I'm new to world generation and the algorithms which are used for them, so I hope someone can give me some usefull explanation or code or both or links to some resources I missed while searching for a solution.
How can I get a higher detail level with OpenSimplexNoise?
I know in some algorithms like PerlinNoise can it be done with frequency and adding multiply octaves together. So how can I achieve such a thing with OpenSimplexNoise?

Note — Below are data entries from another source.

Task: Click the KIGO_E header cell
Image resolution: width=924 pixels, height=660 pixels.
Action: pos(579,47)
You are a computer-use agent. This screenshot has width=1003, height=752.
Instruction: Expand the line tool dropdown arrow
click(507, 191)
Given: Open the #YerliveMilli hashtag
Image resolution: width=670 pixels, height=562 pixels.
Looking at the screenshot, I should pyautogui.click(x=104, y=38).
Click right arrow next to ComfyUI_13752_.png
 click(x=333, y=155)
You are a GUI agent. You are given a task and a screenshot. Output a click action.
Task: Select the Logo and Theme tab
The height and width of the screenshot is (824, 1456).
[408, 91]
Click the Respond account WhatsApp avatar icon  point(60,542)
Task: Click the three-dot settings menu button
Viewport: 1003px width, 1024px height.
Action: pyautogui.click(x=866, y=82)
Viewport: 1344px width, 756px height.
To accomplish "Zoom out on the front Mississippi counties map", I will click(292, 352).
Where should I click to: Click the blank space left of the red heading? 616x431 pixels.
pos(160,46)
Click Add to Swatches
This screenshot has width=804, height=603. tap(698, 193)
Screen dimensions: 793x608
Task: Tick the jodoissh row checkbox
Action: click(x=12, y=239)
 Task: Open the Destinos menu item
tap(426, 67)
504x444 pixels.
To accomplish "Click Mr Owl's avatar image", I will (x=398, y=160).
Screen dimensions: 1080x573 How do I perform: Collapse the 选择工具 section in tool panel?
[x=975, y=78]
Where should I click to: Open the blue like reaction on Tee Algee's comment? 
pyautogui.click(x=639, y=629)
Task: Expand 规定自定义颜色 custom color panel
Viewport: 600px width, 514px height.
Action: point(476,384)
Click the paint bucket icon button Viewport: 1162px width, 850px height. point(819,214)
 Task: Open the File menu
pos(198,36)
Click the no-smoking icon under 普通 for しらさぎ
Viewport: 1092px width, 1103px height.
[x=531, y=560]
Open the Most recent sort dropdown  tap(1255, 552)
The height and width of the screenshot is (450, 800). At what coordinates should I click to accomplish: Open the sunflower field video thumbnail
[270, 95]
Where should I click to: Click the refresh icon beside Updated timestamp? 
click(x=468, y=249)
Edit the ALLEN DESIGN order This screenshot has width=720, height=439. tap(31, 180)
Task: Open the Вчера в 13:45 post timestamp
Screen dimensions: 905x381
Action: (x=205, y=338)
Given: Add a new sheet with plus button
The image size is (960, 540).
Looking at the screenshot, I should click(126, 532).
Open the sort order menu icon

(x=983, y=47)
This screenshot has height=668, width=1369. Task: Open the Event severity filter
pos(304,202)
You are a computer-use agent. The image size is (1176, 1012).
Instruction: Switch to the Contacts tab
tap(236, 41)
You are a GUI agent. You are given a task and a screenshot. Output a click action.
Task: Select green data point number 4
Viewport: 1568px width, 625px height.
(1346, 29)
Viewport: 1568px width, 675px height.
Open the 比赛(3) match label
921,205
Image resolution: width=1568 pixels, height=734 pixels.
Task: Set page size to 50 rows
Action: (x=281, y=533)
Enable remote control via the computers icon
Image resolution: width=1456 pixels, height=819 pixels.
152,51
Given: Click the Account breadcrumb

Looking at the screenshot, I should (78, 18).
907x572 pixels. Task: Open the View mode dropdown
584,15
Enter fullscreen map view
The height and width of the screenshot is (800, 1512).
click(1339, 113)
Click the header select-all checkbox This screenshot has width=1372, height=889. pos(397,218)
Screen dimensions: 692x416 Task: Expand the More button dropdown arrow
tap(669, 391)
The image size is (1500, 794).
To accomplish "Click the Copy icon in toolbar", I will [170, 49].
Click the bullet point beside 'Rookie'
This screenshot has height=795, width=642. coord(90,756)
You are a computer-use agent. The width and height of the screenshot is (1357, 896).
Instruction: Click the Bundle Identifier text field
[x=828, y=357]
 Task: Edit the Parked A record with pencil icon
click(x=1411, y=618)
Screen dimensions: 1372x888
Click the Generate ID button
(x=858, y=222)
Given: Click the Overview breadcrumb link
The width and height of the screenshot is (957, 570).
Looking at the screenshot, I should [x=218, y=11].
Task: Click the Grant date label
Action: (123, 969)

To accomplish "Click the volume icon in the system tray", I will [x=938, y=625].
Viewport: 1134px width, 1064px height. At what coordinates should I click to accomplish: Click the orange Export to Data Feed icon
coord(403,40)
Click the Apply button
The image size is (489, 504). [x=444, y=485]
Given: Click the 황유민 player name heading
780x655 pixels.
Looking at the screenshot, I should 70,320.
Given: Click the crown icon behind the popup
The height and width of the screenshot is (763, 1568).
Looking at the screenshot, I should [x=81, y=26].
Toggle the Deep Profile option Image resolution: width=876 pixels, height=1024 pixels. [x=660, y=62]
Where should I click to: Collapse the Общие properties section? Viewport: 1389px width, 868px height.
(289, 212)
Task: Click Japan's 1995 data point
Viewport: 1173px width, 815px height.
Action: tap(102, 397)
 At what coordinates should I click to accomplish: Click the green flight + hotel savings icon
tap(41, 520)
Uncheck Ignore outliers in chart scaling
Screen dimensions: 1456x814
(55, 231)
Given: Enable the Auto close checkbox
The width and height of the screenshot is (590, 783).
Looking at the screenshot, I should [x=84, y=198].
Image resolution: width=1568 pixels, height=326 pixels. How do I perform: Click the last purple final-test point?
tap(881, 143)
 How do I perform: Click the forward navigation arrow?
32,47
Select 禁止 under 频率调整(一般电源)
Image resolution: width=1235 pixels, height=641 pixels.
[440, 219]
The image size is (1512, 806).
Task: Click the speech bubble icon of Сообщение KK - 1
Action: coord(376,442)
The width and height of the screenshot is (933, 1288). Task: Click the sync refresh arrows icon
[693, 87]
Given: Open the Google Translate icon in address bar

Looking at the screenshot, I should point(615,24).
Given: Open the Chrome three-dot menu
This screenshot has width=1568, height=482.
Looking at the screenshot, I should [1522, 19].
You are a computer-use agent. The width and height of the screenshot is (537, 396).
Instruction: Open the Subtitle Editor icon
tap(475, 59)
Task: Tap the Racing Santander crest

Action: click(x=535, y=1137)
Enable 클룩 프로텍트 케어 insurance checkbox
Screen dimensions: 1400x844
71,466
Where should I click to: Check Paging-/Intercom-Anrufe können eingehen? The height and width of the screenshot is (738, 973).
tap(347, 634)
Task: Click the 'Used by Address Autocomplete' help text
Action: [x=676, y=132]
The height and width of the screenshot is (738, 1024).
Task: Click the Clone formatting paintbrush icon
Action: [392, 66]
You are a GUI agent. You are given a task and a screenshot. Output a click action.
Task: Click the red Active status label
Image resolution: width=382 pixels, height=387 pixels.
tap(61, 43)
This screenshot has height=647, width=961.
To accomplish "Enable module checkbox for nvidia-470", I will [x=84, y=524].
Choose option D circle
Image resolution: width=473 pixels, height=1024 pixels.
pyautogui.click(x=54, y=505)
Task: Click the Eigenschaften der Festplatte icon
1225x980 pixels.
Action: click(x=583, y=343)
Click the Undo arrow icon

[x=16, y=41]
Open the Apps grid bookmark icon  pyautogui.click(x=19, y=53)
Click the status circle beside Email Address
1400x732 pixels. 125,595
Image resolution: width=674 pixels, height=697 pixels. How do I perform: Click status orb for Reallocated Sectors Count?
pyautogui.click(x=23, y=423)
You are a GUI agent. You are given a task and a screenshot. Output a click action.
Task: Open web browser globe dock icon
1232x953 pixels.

Here is what I've already got:
private static final int WIDTH = 512;
private static final int HEIGHT = 512;
private static final double FEATURE_SIZE = 64;
public static void main(String[] args)
throws IOException {
OpenSimplexNoise noise = new OpenSimplexNoise(1233313l);
BufferedImage image = new BufferedImage(WIDTH, HEIGHT, BufferedImage.TYPE_BYTE_INDEXED);
for (int y = 0; y < HEIGHT; y++)
{
for (int x = 0; x < WIDTH; x++)
{
double value = noise.eval(x / FEATURE_SIZE, y / FEATURE_SIZE);
int rgb = 0x010101 * (int)((value + 1) * 127.5);
image.setRGB(x, y, rgb);
}
}
ImageIO.write(image, "png", new File("noise1.bmp"));
}
And how can I achieve it to have more flat results for forests etc.?
答案 0 :(得分:1)
OpenSimplexNoise不直接提供您所描述的功能,因此您需要自己提供。基本上你反复产生一层噪音&amp;将其添加到最终结果中。更具体地说:
1/(2^n)
,其中n
是当前八度音阶的编号。x y z
参数乘以某个数量来实现此目的。同样,这通常来自八度音程和数字。最常见的例子是2^n
。调整八度音阶数,幅度和幅度频率值更像是一门艺术,而不是科学和技术。取决于你的情况。尝试一下&amp;研究其他人用来找到适合您项目的内容。我使用标准幅度和频率的6个八度音程得到了很好的结果。频率如上所述。